Saturday, 4 December 2010

The Soil Association urges use of sewage fertiliser on land

THE country's leading organic organisation has called for human sewage to be used on farmland as a fertiliser.

It is a shame that The Soil Association does not look further into the experiences of the use of sewage sludge in the US.

Sewage sludge is the necessarily hazardous by-product of the treating of wastewater by the Water Companies and the big problem is what to do with it.

Wastewater brings to sewage treatment plants all the wastes sent into the sewers from drains and toilets: industrial wastes, hospital wastes, commercial wastes, “human waste”, stormwater runoff, and every other kind of hazardous, toxic, and biological waste material produced in a municipality and carried away from its source via the sewer. Whatever toxins, hazardous materials, and other pollutants happen to be removed from the wastewater in the process of wastewater treatment, and that are concentrated in the sludge, will remain in the sludge. Nothing in the treatment of sewage “treats” e.g., detoxifies sludge. This is as true of the toxins - organic and inorganic - as it is of the pathogenic viruses and bacteria.

The word “Biosolids” is now being used a 'nice' word for sewage sludge by the water industry. It is a made up euphemism for sewage sludge that has no scientific basis. However, it has been adopted by the waste industry and the waste generators, and it can be found in place of the actual word, sludge, throughout their marketing materials and literature.

The Environmental Protection Agency has promoted the “land application” of sewage sludge in the US since 1993 as the preferred method for municipal sludge disposal. Millions of tons of hazardous sewage sludge have subsequently been spread on farmland, school yards, and parks in the United States, and many people living near sludged agricultural sites and many farm animals fed on sludged silage and hay have been made very sick.

In February 2008, the McElmurrays, diary farmers from Georgia, received an order and judgment issued by Federal Judge Anthony Alaimo of the 11th Circuit Court. The order addresses and confirms that there have been decades of deceit by the EPA and finds against the USDA and the EPA. It acknowledges that the sludge applications on the McElmurrays’ farm were responsible for killing hundreds of diary cattle and contaminating the milk supplies in several states. In the ruling, Judge Alaimo said, “Senior EPA officials took extraordinary steps to quash scientific dissent and any questioning of EPA’s biosolids program.” (United States District Court Southern District of Georgia, McElmurray v. U.S. Department of Agriculture, Case 1:05-cv-00159-AAAWLB Document 67, Filed 02/25/2008.)

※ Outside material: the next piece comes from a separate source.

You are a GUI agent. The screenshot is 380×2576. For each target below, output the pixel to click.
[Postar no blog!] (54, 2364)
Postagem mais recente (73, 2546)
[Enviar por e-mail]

In addition to toxic metals, pathogenic viruses and bacteria, hazardous materials in sludge include: endocrine disruptors like brominated flame retardants (PBDEs, which are a lot like PCBs), phthalates like DEHP (a reproductive and developmental toxin), persistent and toxic ingredients in personal care products (e.g., triclosan and galaxolide)hormones and pharmaceuticals.

A 2009 EPA study “Targeted National Sewage Sludge Survey” concluded that all sewage sludge contains toxic and hazardous materials, including large numbers of endocrine disruptors. For a list of peer-reviewed, technical papers documenting hazardous materials in sewage sludge, see

The sole job of wastewater treatment is to reduce pollution in the effluent (the treated wastewater that leaves the plant): there is no treatment or “detoxification” of any hazardous or toxic material in the sludge.
It is claimed that some industrial wastewater discharges are “pretreated” before they go down the drain. Does “pretreatment” mean that none of the “pretreated” hazardous or toxic wastes go down the drain? - NO. “Pretreatment” means only that the concentrations of the limited number of hazardous materials covered by this program may have been lowered in the wastewater. The QUANTITY and TOXICITY of hazardous materials will remain unchanged. As anyone who has worked in the field of environmental protection for decades knows, the amount—not the concentrations—of hazardous or toxic material is the accurate measure of pollution in the environment.